When reading storybooks, children spend more than 90% of the time on looking at the pictures (Evans & Saint-Aubin, 2013). As a result, less attention is paid to the print features: about 5–6% of the total reading time (Evans & Saint-Aubin, 2013; Evans et al., 2008; Justice et al., 2008). Lin et al. (2018) showed that children’s attention to words significantly predicted posttest word reading (Chinese two characters words). This suggests that in order to increase print knowledge in general, attention should be drawn to the printed elements of the book. The time spent on fixating printed matters can be significantly increased by pointing to the text (Evans et al., 2008) or using other forms of print referencing (Justice et al., 2008; Skibbe et al., 2018). Diverse forms of drawing children’s attention to print in shared book-reading sessions, have been shown to improve print awareness (Gettinger & Stoiber, 2014; Justice & Ezell, 2002) as well as in e-books with code-focused embedded tools (Gong & Levy, 2009; Shamir & Shlafer, 2011; Shamir et al., 2012).

Enhancement of phonological awareness will also benefit from drawing attention to print: animated e-books (Ihmeideh, 2014) and especially multimedia books with an embedded tool for dividing and sounding out words (Chera & Wood, 2003; Shamir & Shlafer, 2011) show improvement in phonological awareness kindergartners.

The present study

The present study examines the feasibility to enhance different domains of early literacy in one intervention: Is it possible to train print knowledge, vocabulary and phonological awareness during shared book reading with print referencing without a loss of impact in either skill learning?

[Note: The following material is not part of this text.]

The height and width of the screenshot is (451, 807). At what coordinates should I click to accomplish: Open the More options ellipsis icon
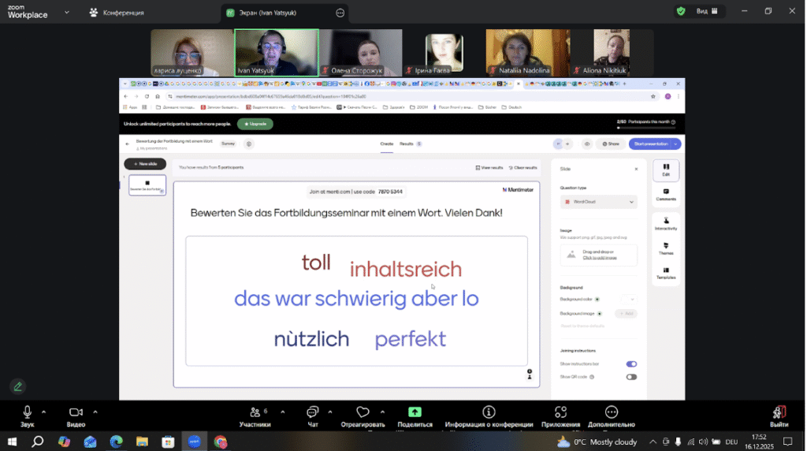tap(612, 412)
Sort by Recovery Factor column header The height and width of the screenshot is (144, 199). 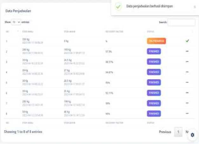pyautogui.click(x=114, y=31)
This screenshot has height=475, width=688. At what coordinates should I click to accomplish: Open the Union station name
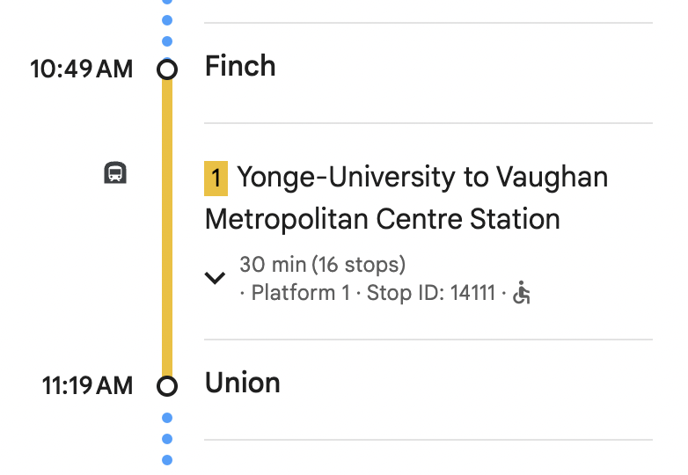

It is expected that e-books with a print referencing tool shown on a SMART board to children in a classroom:

  1. 1.

    Contribute to acquisition of print knowledge, growth of phonological awareness as well as to enrichment of vocabulary

    This expectation is based on the predictive value of extratextual conversations c.q. print referencing and drawing attention to print in growth of meaning related and code related skills (Ihmeideh, 2014; Mol et al., 2009; Shamir & Shlafer, 2011; Shamir et al., 2012; Zucker et al., 2013).

  2. 2.

    Increase vocabulary to a lesser extent than e-books with only a reading mode

This expectation is based on the limited capacity for simultaneous processing of information of the human mind (Sweller, 2005). The central executive of the working memory might be overloaded when switching back and forth between code and meaning related input when processing this information and the episodic buffer might not get enough information for successful integration of the visual and phonological input (Baddeley, 2003). The embedded tool of focusing attention to print during the shared book reading intervention, facilitates print and phonological skill learning, but divert attention from pictures and interrupts the storyline which might frustrate simultaneous and successful new word learning.

Method

Participants

A total of 80 kindergarteners (40 boys and 40 girls) between 4 and 6 years old (M = 60.13 months, SD = 6.74) from 6 different classrooms groups participated in this study. They were typically developing children from mixed but generally middle-socioeconomic status (SES) families with Dutch as first language. Participating children’s mean standardized scores on the Peabody Picture Vocabulary Test (PPVT, M = 75,49, SD = 12.87) indicated that the sample was somewhat above average in vocabulary.

Design

A pretest–posttest within subject design, the same participants in all conditions of the experiment, was used to examine the influence of storybook reading with print referencing on the development of print knowledge, phonological awareness and book specific vocabulary.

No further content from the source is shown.